Out of the records below, copy all lines in which the word "computer" occurs.

» **Input data**:

◇ ◇ ◇

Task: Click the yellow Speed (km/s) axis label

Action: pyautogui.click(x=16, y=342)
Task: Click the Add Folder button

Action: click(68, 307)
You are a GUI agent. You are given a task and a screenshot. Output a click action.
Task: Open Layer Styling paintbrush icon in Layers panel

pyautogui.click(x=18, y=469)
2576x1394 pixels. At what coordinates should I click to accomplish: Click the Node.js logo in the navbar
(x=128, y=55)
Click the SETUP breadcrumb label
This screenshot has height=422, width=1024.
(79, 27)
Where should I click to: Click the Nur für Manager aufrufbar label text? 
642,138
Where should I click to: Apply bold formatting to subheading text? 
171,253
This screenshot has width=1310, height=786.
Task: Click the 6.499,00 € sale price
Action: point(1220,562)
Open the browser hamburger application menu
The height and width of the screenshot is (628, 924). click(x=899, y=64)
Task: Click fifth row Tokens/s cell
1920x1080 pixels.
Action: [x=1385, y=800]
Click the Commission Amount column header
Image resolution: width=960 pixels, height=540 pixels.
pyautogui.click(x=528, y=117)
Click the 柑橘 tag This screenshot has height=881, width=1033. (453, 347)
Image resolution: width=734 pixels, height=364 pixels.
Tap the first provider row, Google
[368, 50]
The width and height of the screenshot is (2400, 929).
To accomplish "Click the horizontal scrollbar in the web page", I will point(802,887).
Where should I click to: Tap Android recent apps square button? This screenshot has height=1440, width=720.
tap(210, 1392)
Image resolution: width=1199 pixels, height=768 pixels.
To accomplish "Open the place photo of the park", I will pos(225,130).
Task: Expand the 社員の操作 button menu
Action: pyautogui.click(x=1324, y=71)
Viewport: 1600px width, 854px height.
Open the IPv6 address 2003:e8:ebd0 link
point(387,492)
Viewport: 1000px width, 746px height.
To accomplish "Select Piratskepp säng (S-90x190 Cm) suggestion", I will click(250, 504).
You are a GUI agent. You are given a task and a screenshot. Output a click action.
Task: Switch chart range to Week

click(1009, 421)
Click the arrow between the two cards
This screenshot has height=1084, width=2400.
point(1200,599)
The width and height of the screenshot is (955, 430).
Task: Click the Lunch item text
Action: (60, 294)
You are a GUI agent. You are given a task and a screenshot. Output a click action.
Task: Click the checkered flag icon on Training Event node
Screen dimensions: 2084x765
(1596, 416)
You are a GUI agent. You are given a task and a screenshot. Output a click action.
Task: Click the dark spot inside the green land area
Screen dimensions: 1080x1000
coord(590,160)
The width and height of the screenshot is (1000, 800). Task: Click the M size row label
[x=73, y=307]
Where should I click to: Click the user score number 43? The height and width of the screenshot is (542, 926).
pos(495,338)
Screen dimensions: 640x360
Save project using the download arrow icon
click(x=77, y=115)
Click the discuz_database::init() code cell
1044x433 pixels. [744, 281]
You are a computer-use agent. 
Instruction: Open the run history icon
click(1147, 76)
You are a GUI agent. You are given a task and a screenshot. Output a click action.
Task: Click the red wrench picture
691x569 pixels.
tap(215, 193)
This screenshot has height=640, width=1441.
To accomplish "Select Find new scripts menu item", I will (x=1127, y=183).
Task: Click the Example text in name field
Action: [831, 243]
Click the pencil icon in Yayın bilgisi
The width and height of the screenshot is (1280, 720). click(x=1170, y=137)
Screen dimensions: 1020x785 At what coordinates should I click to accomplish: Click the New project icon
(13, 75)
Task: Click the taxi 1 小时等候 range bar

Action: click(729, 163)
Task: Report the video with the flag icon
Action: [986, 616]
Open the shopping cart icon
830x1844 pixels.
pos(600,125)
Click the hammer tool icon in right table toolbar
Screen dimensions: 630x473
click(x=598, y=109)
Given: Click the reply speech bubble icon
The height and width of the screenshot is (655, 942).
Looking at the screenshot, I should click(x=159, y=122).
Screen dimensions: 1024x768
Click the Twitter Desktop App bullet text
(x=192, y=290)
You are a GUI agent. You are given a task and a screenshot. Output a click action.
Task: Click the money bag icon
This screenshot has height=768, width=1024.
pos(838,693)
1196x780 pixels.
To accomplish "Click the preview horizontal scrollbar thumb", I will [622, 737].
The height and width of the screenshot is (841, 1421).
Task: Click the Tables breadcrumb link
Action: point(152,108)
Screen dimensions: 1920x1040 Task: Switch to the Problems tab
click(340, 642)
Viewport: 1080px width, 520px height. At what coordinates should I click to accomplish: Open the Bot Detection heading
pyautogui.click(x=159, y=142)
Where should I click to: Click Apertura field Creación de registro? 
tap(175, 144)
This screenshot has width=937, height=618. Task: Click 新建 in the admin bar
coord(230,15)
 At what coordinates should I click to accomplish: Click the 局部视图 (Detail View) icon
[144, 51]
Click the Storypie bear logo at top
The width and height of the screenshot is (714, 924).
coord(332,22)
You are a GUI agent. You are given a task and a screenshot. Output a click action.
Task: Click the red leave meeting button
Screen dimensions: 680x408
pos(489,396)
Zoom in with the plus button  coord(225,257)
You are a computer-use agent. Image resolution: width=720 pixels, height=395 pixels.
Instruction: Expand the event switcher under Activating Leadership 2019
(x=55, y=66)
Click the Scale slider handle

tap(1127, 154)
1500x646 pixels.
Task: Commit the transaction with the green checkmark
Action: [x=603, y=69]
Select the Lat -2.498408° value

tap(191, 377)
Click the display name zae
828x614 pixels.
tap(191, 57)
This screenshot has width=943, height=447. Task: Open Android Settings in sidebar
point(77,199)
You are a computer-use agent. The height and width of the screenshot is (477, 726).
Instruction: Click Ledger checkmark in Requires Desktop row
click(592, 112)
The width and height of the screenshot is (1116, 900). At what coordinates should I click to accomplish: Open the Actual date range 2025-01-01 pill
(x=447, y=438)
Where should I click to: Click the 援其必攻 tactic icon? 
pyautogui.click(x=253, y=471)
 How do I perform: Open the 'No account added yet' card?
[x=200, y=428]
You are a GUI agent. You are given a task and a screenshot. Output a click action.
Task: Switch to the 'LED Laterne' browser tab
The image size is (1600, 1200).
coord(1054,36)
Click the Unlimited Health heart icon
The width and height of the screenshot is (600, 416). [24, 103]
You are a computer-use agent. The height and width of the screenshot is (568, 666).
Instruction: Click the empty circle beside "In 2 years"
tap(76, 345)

◇ ◇ ◇

» **Response to the exercise**:
You are a computer-use agent. 
You are a computer-use agent. Image resolution: width=720 pixels, height=395 pixels.
You are a computer-use agent. The height and width of the screenshot is (477, 726).
You are a computer-use agent. The height and width of the screenshot is (568, 666).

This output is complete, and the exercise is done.